By SHERMAN FREDERICK
Stephens Media
Give the Brits credit. When it comes to fighting terrorism, they know there’s no percentage in playing word games. They know the threat today isn’t Irish terrorism. Nor is it some kind of ancient insurrection from the Scots or the French or the Norse.
It’s terrorism of the radical Islamic variety. And British leaders focus their attention, and their language, accordingly.
The latest to illustrate this is Dame Stella Rimington, the former head of the British intelligence agency MI5.
Two radicalized young men linked to al-Qaida murdered British soldier Lee Rigby in broad daylight in London. They screamed “Allahu Akbar” on a cellphone video as they attempted to behead the soldier’s body with a cleaver. In the aftermath, authorities have arrested 10 people in connection with the horrific act.

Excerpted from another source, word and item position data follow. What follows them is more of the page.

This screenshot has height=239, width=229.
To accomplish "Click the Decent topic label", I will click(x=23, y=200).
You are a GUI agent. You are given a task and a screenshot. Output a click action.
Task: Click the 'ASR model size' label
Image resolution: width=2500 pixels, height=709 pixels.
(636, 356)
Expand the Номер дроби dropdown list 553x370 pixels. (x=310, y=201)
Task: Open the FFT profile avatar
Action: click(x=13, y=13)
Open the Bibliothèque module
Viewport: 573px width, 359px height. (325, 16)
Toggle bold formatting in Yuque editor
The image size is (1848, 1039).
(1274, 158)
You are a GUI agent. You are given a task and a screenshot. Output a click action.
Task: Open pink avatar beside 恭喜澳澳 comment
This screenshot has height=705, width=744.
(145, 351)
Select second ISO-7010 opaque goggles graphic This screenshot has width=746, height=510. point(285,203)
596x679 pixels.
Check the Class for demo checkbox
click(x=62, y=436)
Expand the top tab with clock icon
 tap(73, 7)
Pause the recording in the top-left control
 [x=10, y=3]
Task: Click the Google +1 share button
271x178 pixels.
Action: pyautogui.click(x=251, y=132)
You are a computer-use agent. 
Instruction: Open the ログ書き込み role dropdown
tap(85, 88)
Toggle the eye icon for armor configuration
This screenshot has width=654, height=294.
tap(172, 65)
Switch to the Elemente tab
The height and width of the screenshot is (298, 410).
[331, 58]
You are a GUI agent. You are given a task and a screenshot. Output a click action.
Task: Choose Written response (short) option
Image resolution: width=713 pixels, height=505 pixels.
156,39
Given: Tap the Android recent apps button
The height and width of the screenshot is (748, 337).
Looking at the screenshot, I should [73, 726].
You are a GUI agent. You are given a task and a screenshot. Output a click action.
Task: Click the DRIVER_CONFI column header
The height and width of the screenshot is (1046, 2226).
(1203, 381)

Rimington invoked the spirit of wartime to her country.
“The enemy is everywhere,” she said. MI5 can’t spot every danger in advance, so citizens have a duty to act as the “eyes and ears” of the police.
Can you imagine President Barack Obama uttering that? Four years later, he still can’t call the obvious terrorism at Fort Hood, Texas, terrorism motivated by radical Islamic ideology.
When Army Maj. Nidal Malik Hasan, a Muslim inspired by Anwar al-Awlaki, shouted “Allahu Akbar” and opened fire, killing 13 people, President Barack Obama danced around the T-word. He does so to this day. His Department of Defense calls what Hasan did “the criminal act of a single individual,” an unfortunate case of workplace violence.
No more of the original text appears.